Products like TeamViewer work because they have a central directory server which acts as a "meeting point" between dynamic hosts, where devices register their own ID together with their IP address/port/etc. (The central server may also help with NAT traversal.)

OpenVPN doesn't have that, it's entirely "self-hosted", so you have to provide your own – or use another tool which does. (There are a few VPN products which use a centrally-hosted directory server, e.g. Tailscale or ZeroTier.)

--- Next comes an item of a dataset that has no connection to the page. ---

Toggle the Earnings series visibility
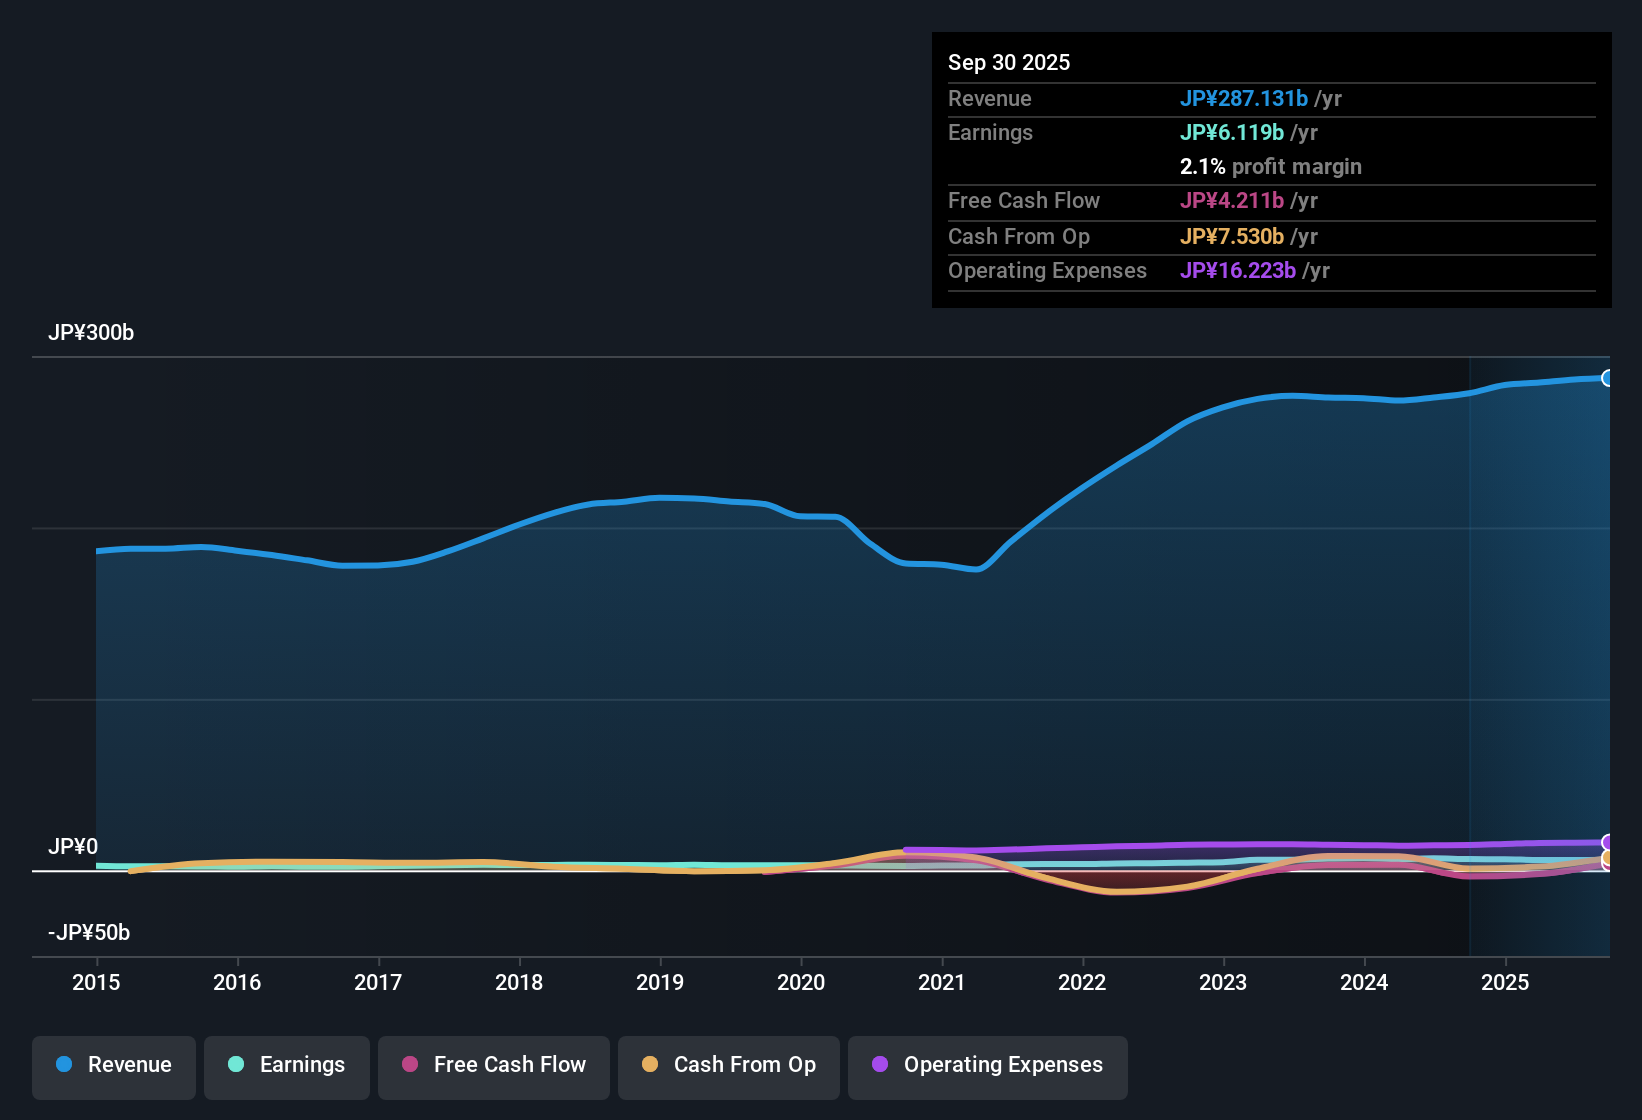Image resolution: width=1642 pixels, height=1120 pixels. pos(286,1065)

1 Technically the address doesn't have to be "static", it actually has to be "public"/"dedicated" (i.e. not shared with other customers via CGNAT) and "able to receive incoming connections" (i.e. not deliberately firewalled by the ISP). If it satisfies these requirements but is merely non-static in that it changes every once in a while, this can be worked around – people have been hosting personal websites and services using "dynamic DNS" for quite a while. But a fully static IP address does indeed make things a lot simpler.